Ich blinzelte. Es war nicht Silke. Ein Mädchen aus meiner Schulzeit. Siebte oder achte Klasse. Sabrina. Starb noch vor Schuljahresende an Leukämie. Auf Gras ruhten wir im Schatten einer ausladenden Kastanie. Möglicherweise halluzinierte ich im Krankenwagen, im fiebernden Delirium. Alles wirkte authentisch. Ich setzte mich auf und riss Grashalme aus. Sie waren echt. Ich steckte einige in den Mund, kaute, es schmeckte und roch, wie Gras schmeckt und riecht. Sabrina lachte ausgelassen. Ich spuckte die Halme aus.
"Wacht der auf und frisst Gras! Du bist so doof, sowas Doofes habe ich noch nie gesehen!" Sie lachte. Sabrina war sehr dünn, hatte unvermutet erwachsene Züge und dünnes, blondes Haar. Ihre Zähne glänzten sehr weiß. Ich sah an mir hinunter. Ich war Zwölf. Konnte nichts sagen.
"Was ist denn!" fragte sie, immer noch lachend. Ich war nicht wirklich hier.

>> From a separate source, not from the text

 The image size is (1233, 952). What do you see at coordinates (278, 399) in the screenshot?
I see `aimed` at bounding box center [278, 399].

Ich wollte einen der umherliegenden Steine nehmen und Sabrinas weiße Stirn zertrümmern; zwickte sie in ihr ausgestrecktes Schienbein. Sabrina machte "Au" und zog eilig ihr helles Baumwollkleidchen über die Knie.
"Sabrina", ich mit Jungenstimme, "was ist passiert?"
"Nichts", sagte sie sanft, "du bist eingeschlafen."
"Und was hast du gemacht?"
"Hausaufgaben."
"Hausaufgaben!"
"Kannst meine abschreiben." Sie warf mir ein hellblau eingebundenes Heft in meinen Schoß.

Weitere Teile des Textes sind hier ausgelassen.